Data to examine →
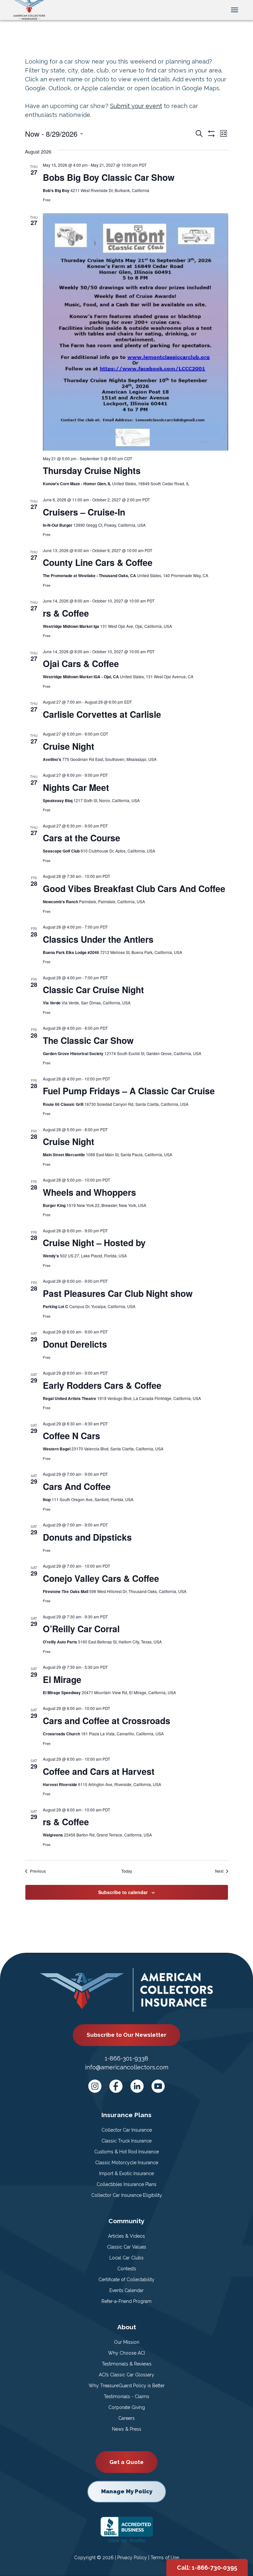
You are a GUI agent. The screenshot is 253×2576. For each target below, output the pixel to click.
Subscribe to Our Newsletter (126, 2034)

--

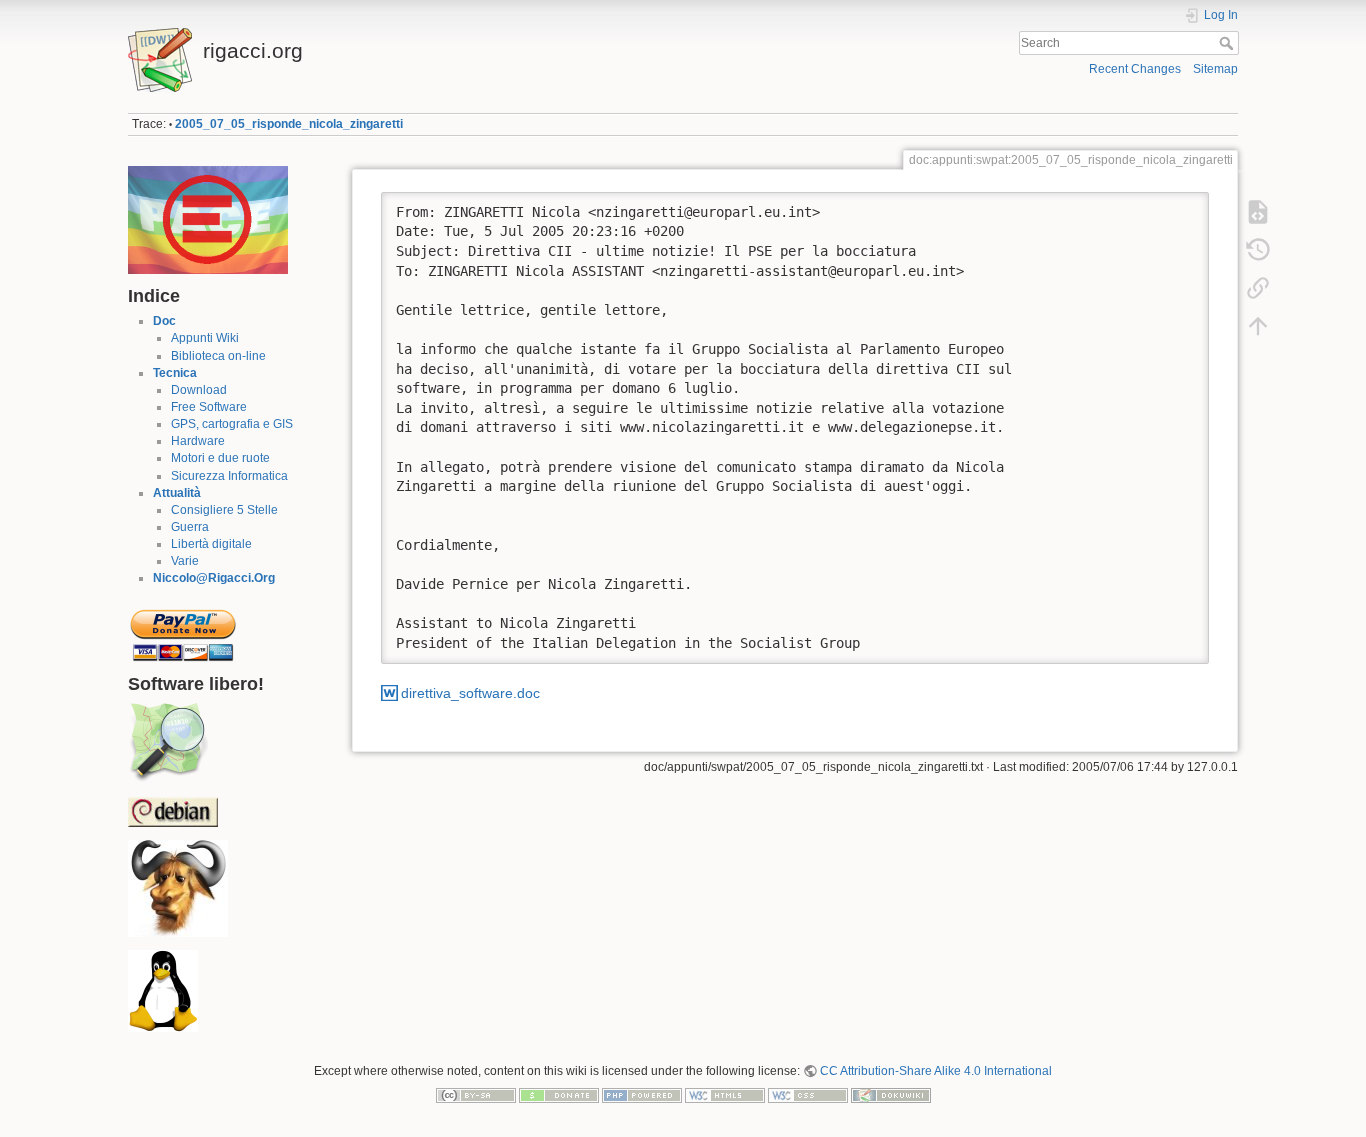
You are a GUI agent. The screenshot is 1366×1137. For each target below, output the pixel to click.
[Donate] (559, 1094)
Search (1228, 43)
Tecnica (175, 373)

Work instruction →
Report the count of lines in the entries that contain the string "screenshot", and nothing besides it.

Task result →
2